#### How to complete this task:
Copy out the part of the records that begins with the line containing "This screenshot has width=1266, height=778." and runs through the end of the records, keeping every character unchanged.

(Dataset entries)
+--

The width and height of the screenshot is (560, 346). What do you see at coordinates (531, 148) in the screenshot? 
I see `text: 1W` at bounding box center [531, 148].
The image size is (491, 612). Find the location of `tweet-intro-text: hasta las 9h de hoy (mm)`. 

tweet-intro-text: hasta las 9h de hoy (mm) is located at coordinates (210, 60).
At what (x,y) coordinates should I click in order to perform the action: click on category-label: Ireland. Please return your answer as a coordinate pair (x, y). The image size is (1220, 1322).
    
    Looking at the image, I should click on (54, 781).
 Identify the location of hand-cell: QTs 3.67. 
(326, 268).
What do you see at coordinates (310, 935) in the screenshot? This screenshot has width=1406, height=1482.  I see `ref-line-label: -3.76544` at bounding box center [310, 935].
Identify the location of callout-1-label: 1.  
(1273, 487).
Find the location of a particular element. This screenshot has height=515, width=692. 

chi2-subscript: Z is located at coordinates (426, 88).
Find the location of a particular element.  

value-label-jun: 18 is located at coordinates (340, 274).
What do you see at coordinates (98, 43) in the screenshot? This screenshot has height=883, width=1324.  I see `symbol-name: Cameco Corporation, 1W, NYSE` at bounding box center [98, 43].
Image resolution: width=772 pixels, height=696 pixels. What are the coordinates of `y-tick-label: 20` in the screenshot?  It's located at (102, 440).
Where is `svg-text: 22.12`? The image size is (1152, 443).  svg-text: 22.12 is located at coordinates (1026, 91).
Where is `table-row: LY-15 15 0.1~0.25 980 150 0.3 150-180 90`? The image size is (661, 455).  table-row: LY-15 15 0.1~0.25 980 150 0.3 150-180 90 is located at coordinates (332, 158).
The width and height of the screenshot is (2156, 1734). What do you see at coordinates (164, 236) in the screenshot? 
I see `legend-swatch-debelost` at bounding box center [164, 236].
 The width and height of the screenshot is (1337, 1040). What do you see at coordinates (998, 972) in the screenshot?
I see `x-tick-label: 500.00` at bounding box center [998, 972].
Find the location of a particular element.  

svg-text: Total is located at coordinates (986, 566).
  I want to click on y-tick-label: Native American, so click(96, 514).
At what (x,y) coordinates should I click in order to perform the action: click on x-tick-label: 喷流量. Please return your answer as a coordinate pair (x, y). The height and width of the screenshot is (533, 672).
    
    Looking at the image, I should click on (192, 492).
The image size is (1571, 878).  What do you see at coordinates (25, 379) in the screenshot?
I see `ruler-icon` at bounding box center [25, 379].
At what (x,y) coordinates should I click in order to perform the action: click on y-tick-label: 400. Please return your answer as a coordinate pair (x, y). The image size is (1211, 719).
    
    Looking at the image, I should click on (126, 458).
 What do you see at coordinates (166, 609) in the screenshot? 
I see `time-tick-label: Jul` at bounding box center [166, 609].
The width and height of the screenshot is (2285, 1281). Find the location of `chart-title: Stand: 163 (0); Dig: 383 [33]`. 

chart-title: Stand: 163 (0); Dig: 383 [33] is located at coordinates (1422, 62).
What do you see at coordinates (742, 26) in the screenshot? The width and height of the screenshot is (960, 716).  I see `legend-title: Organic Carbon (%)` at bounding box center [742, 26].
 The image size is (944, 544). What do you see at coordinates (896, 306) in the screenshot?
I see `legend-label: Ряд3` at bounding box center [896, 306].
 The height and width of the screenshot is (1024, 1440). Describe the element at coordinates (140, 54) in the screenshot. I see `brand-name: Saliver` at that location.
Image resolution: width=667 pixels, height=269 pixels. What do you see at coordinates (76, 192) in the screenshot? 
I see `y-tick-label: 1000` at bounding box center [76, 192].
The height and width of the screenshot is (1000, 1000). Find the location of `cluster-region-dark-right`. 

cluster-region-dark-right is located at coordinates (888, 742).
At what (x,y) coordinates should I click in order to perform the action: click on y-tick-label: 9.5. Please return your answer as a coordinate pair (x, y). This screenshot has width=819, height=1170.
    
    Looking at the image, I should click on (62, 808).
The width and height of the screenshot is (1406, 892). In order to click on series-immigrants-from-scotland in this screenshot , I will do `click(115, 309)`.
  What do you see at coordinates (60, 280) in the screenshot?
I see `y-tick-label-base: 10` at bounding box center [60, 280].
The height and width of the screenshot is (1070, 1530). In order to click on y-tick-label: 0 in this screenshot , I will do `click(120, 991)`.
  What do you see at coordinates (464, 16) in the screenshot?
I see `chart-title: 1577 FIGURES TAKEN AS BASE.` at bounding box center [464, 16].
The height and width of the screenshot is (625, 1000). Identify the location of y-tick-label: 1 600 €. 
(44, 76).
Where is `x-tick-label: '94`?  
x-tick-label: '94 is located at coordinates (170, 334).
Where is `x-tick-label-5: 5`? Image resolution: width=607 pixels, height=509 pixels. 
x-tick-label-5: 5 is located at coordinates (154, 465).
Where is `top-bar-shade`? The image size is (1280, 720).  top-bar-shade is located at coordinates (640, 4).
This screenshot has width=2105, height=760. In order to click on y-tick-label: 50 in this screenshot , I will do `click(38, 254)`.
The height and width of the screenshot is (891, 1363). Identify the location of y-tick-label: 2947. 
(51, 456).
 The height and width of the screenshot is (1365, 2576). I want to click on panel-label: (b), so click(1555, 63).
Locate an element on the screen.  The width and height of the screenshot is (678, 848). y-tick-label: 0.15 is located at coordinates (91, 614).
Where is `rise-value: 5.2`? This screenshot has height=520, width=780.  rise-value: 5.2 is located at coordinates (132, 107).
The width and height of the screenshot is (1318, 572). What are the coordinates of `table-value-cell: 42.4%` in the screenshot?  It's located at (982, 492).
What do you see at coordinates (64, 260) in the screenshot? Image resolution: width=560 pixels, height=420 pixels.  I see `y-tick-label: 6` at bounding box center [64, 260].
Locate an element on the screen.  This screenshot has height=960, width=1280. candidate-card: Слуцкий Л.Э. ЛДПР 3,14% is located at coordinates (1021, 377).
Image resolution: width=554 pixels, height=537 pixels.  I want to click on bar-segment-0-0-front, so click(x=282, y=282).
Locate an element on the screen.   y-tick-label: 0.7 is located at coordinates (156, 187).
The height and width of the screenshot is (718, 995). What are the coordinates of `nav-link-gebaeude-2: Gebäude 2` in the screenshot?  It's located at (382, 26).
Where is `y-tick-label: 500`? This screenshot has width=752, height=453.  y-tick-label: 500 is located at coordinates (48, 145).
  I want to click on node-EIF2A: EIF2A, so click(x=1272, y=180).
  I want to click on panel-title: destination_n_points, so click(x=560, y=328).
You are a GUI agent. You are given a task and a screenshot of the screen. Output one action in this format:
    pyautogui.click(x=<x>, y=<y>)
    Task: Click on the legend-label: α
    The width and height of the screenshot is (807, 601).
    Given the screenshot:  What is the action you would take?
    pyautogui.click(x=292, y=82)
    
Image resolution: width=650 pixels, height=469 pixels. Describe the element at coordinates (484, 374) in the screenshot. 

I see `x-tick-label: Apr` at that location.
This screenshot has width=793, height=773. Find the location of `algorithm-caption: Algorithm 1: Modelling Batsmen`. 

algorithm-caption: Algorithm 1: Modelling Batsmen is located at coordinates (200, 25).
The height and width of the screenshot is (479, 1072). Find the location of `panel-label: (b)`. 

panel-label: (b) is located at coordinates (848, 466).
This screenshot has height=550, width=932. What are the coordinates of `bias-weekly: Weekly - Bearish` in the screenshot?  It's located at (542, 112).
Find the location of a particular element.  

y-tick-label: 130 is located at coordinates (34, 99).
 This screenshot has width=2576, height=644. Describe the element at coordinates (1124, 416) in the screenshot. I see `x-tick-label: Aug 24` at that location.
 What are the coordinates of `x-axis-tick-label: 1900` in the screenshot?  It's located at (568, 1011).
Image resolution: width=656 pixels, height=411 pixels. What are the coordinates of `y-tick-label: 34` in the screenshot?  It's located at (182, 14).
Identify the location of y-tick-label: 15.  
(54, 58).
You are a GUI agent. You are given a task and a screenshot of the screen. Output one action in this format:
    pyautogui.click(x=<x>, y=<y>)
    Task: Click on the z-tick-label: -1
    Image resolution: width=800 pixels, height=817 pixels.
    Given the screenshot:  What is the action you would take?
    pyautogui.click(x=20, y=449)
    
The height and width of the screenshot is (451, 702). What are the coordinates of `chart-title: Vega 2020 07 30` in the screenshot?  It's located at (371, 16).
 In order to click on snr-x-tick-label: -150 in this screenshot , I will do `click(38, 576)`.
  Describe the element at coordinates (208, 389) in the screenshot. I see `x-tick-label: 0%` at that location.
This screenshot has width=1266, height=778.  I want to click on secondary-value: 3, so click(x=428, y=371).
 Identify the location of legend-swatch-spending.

+--

#### Expected answer:
This screenshot has width=1266, height=778.  I want to click on secondary-value: 3, so click(x=428, y=371).
 Identify the location of legend-swatch-spending.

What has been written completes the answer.